To kick things fresh, I've been training arms on a seperate day. This consists of training triceps 1st, then biceps, followed by wrist. 

However, do you think this is a good way of training? I've seen various pros, eg Lee Priest, alternate between exercises of tris n bis. 

What do you guys think?

Thanks for any advice.


----------



## Richie1888 (Jul 31, 2006)

i do them on seperate days but i suppose u could superset with the 2 of them


----------



## Raz (Jul 31, 2006)

It depends on the rest of your training & volume/intensity etc. But I olny think its beneficial for a juiced trainer to train arms on a day of its own or someone that is extremely experienced.

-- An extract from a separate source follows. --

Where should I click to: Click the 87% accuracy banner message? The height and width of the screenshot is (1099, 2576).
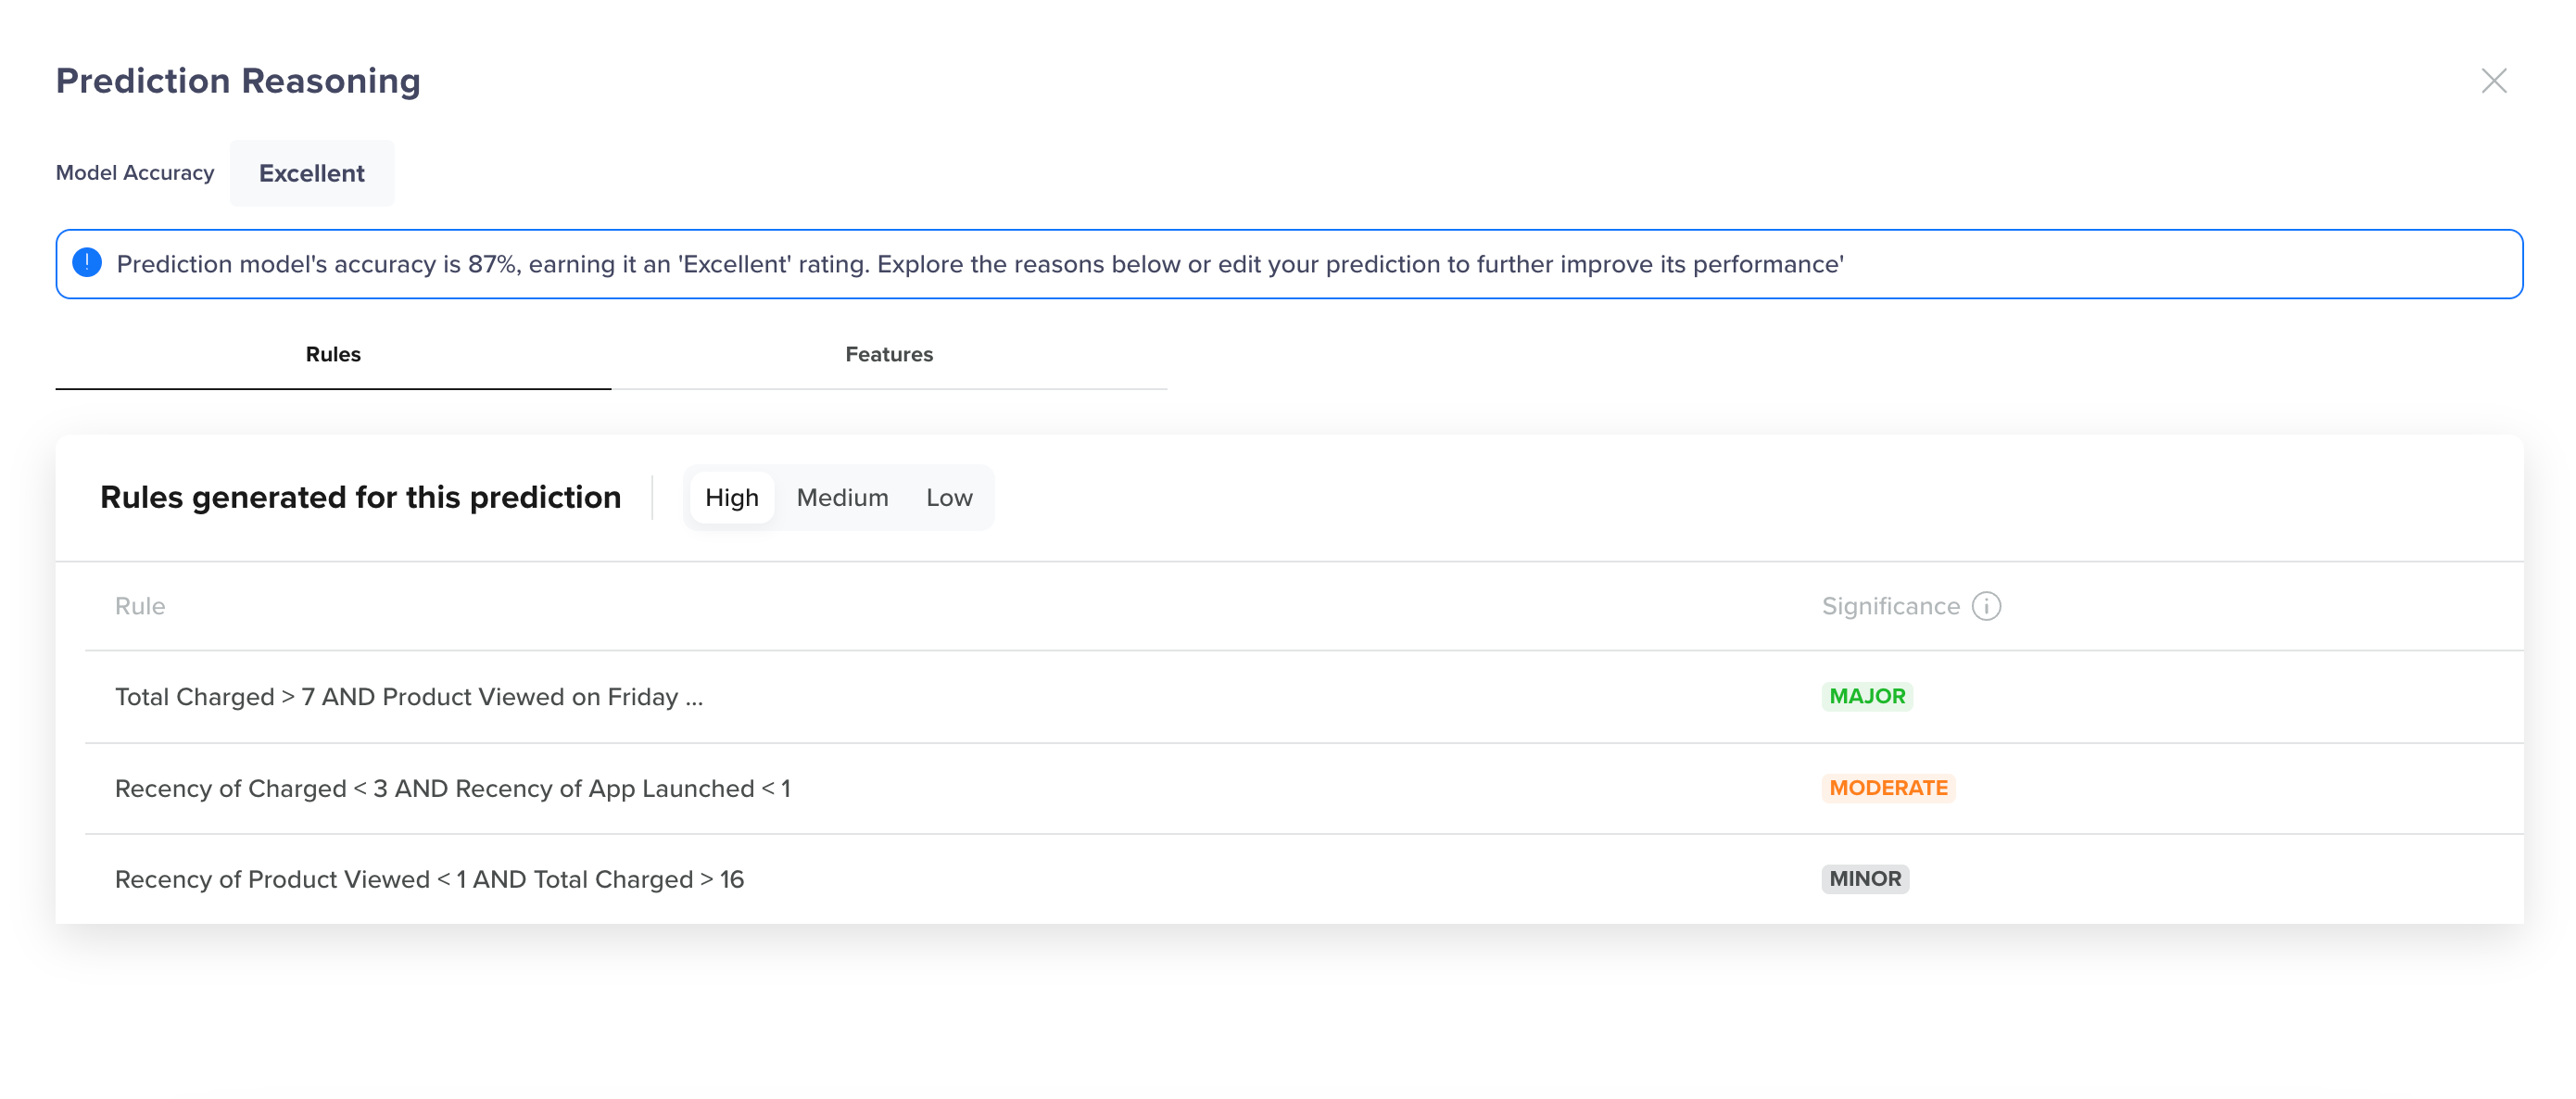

Most train triceps after there push day & biceps after pull. Or some people do the reverse.

Training your wrists/forearms is a huge waste of time, the compund excersises can take care of them just fine.

What you could do is a split like this to give your arms more volume:

Mon: Legs   Tues: Sholuders/Tri/Bi     Wed: Off     Thurs:  Back&Chest    Fri: Sholuders/Tri/Bi

Oh and it would be fine to supperset your tri/bi excersises because its push/pull

e.g.  dips then straight to chin ups x2  or  curls then straight to pushdowns.


Hope that helps.


----------



## mrmark (Jul 31, 2006)

Thanks for the input. I used to train tris after chest/shoulders and bis after back. BUT, my arms are lagging behind (proportionally) so I want to prioritise them. 

As for training wrist, I do a lot of back work, without straps, but I still have skinny wrists which is why Ive been doing hammer and wrist curls.


----------



## Pedigree (Jul 31, 2006)

I like supersets to train bis and tris.


----------